Explain the dynamics behind the Christian Crusades and their consequences

What will be an ideal response?

After the Normans effectively pushed the Muslims out of the Mediterranean Sea, life began to settle in Europe and people enjoyed some degree of security. In this atmosphere, religious idealism gave way to the Crusades. The Byzantine emperor had pressed the Catholic Church to aid in delivering the East from the Muslim Turks, who were threatening the Byzantine Empire and denying Christian pilgrims access to the Holy Land. Following a fiery sermon by Pope Urban II in 1095, thousands of laymen and clergy "took up the Cross" and marched across Europe to the Byzantine East. Well before reaching their destination, a combination of avarice and religious fervor inspired some of the Crusaders to plunder the cities along the Rhine, robbing and murdering all "enemies" of Christ. It soon became apparent that the material benefits of the Crusades outweighed the spiritual ones. Aside from such economic advantages as those enjoyed by individual Crusaders and the Italian city-states, the gains made by the seven major Crusades were slight. By 1291, all recaptured lands, including the city of Jerusalem, were lost again to the Muslims.

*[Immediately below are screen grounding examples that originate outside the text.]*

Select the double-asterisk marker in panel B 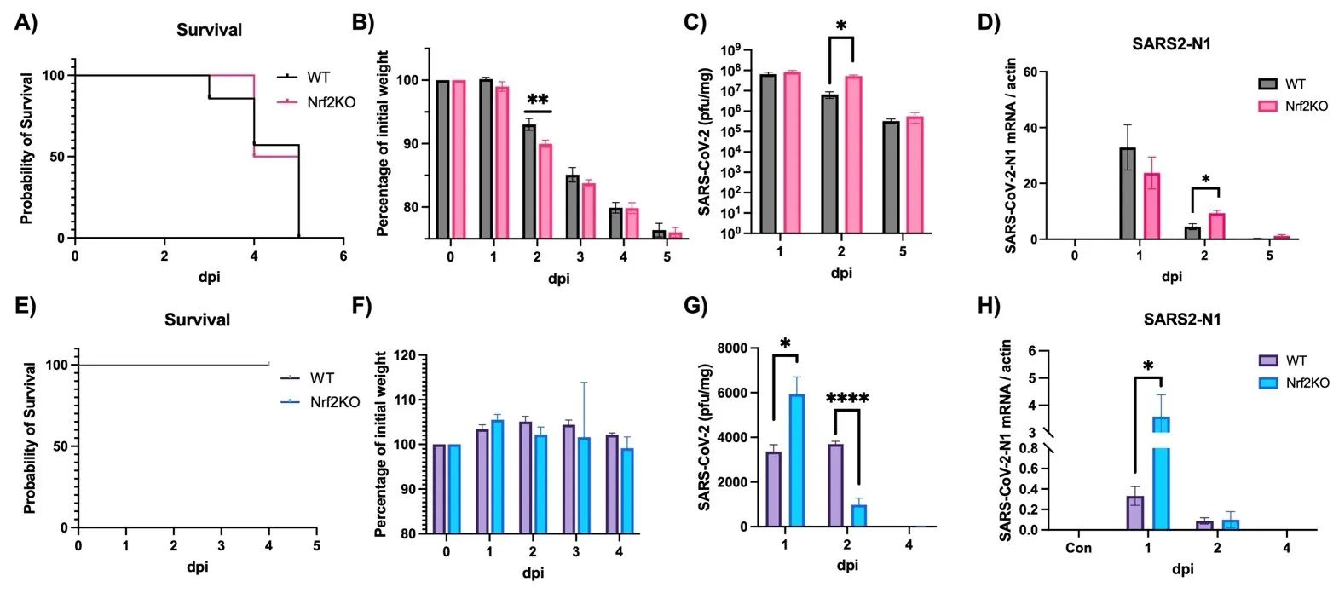538,100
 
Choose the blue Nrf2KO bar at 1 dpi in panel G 796,460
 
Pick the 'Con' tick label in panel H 1078,548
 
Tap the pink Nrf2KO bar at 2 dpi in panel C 853,154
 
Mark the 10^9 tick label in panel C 729,50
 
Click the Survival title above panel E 197,320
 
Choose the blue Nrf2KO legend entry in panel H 1294,383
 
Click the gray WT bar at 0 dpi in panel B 443,158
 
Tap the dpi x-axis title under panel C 841,273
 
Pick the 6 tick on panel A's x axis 343,256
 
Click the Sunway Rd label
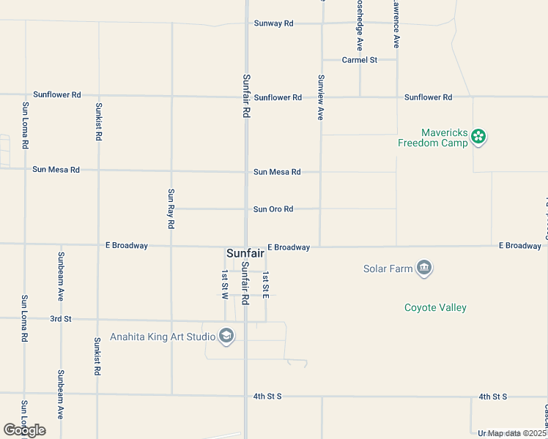click(273, 23)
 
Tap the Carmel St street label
click(359, 60)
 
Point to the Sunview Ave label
click(320, 97)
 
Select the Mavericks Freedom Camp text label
click(432, 138)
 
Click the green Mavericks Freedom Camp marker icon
click(478, 136)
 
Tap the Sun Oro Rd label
click(273, 209)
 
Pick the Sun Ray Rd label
click(171, 209)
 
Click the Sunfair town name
click(245, 253)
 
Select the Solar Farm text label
click(388, 269)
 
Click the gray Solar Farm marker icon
click(423, 269)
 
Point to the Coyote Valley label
click(435, 308)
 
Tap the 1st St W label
click(225, 284)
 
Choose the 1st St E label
click(266, 284)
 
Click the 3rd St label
click(60, 319)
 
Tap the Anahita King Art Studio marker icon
click(226, 337)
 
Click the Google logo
click(24, 430)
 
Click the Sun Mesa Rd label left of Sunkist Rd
click(56, 170)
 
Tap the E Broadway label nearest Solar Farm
click(289, 247)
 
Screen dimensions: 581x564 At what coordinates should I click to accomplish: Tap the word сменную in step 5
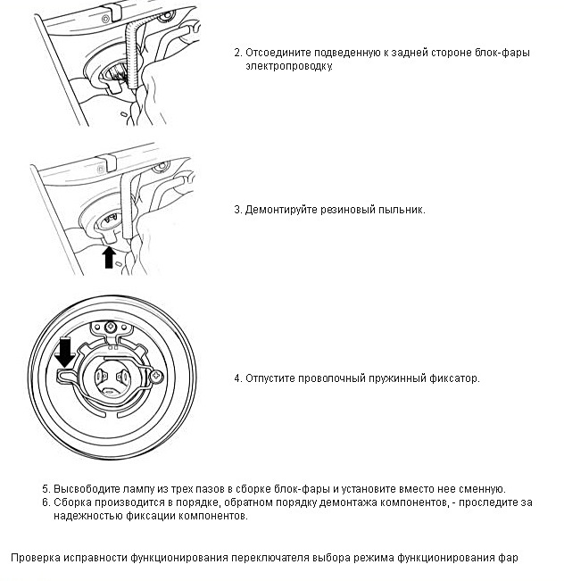click(x=483, y=489)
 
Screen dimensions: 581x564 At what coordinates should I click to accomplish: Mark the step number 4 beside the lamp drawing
click(x=237, y=378)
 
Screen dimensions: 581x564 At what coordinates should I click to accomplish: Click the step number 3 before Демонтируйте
click(x=237, y=210)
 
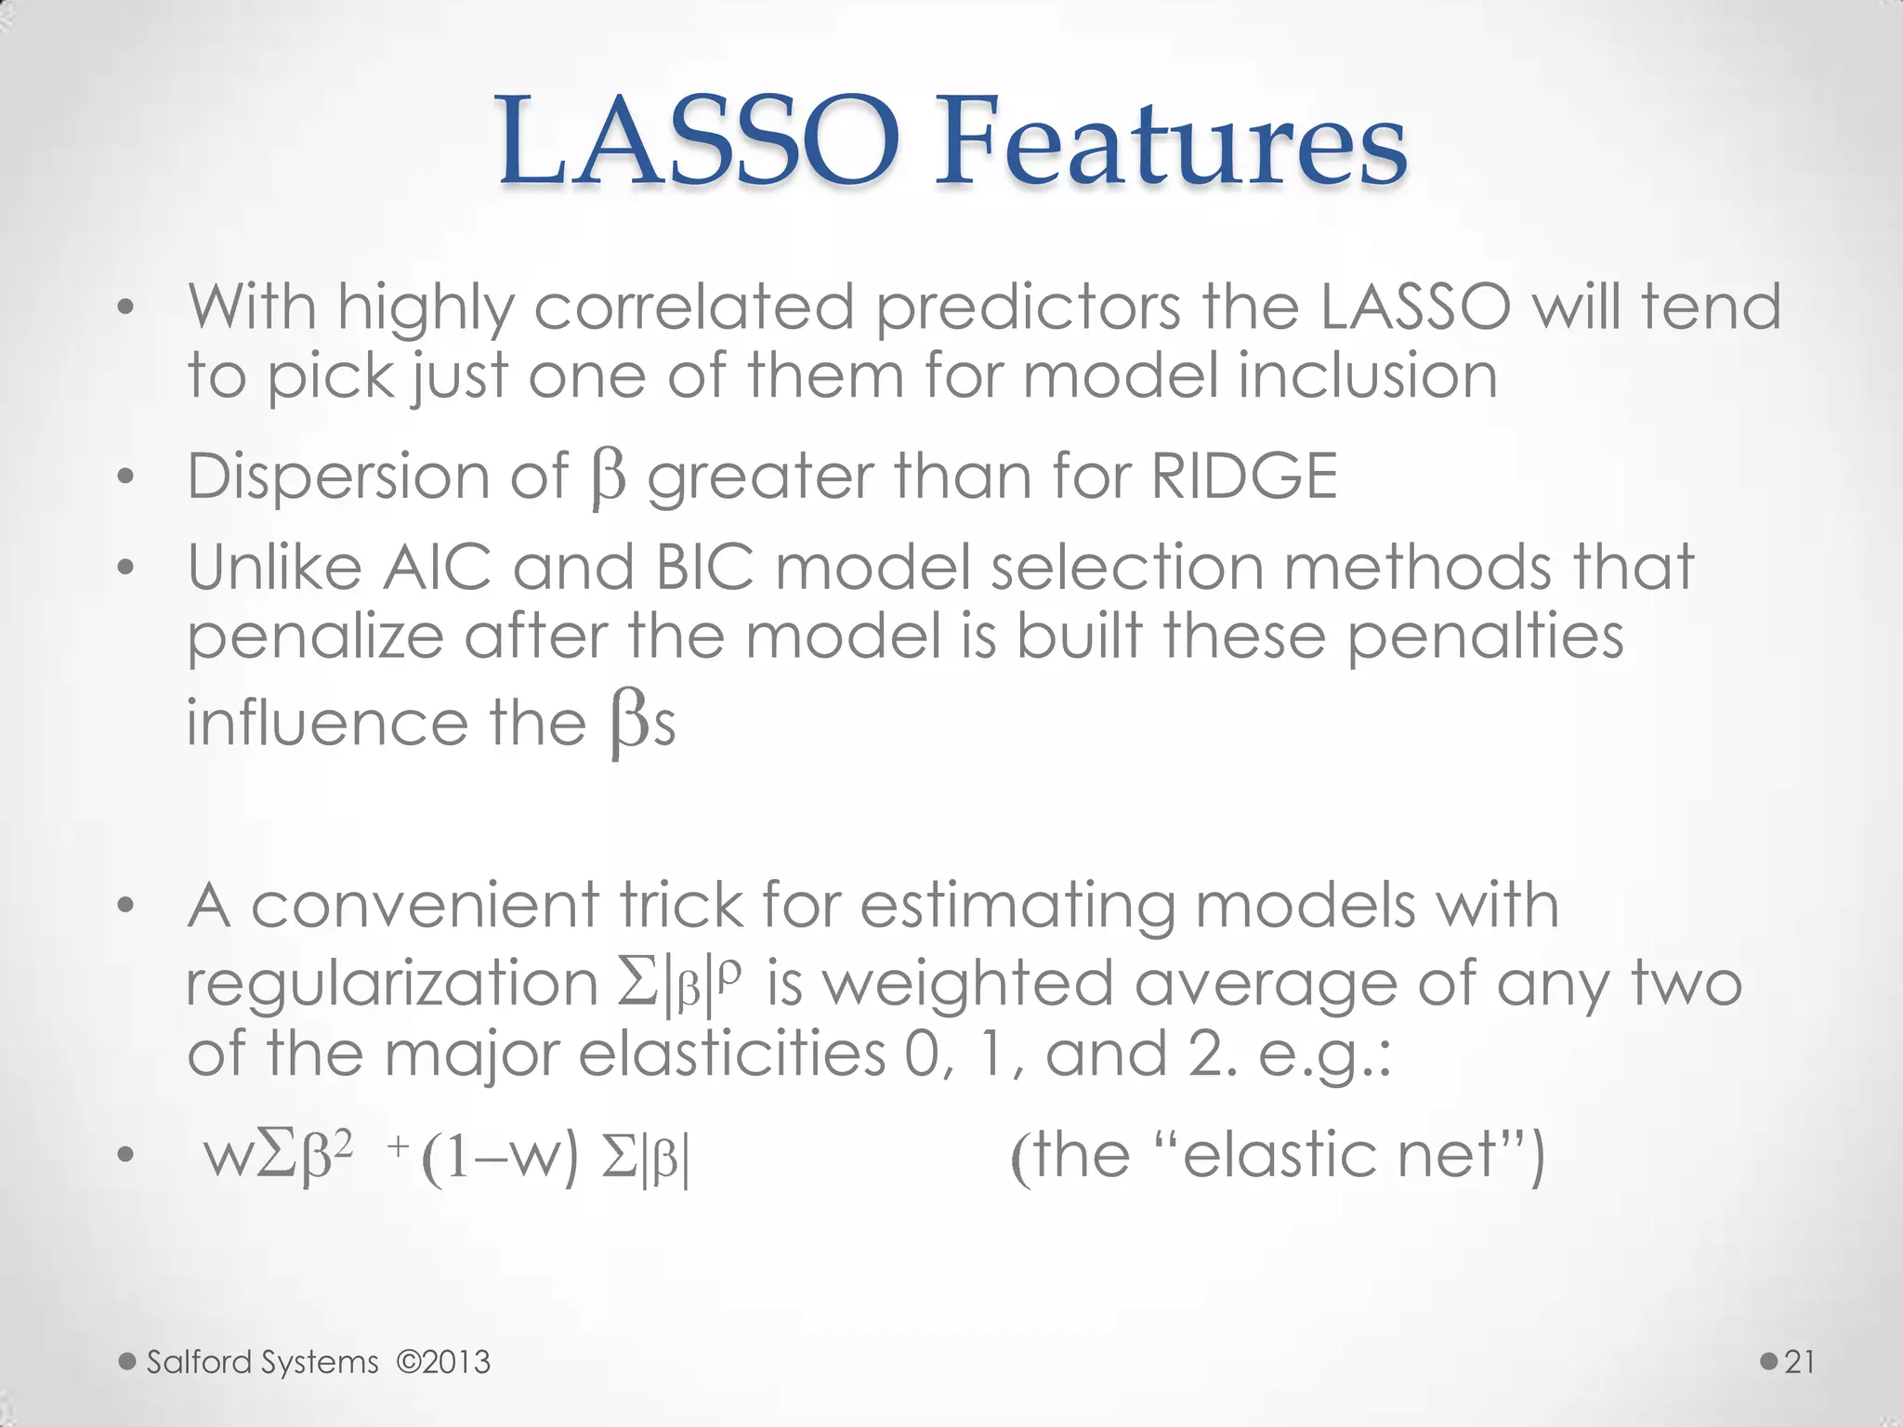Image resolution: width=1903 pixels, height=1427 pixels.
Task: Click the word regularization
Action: pyautogui.click(x=391, y=985)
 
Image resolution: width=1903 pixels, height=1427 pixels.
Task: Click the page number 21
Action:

Despite their failure as religious ventures, the Crusades had enormous consequences for the West: the revival of trade between East and West enhanced European commercial life, encouraging the rise of towns and bringing great wealth to the Italian cities of Venice, Genoa, and Pisa, which would lead to the Italian Renaissance. Political power in the embryonic nation-states of England and France were consolidated and centralized. Further, renewed contact with Byzantium promoted an atmosphere of commercial and cultural exchange that had not existed since Roman times. Luxury goods, such as saffron, citrus, silks, and damasks, entered Western Europe, as well as all of the Arabic translations of Greek manuscripts and influential Islamic literature.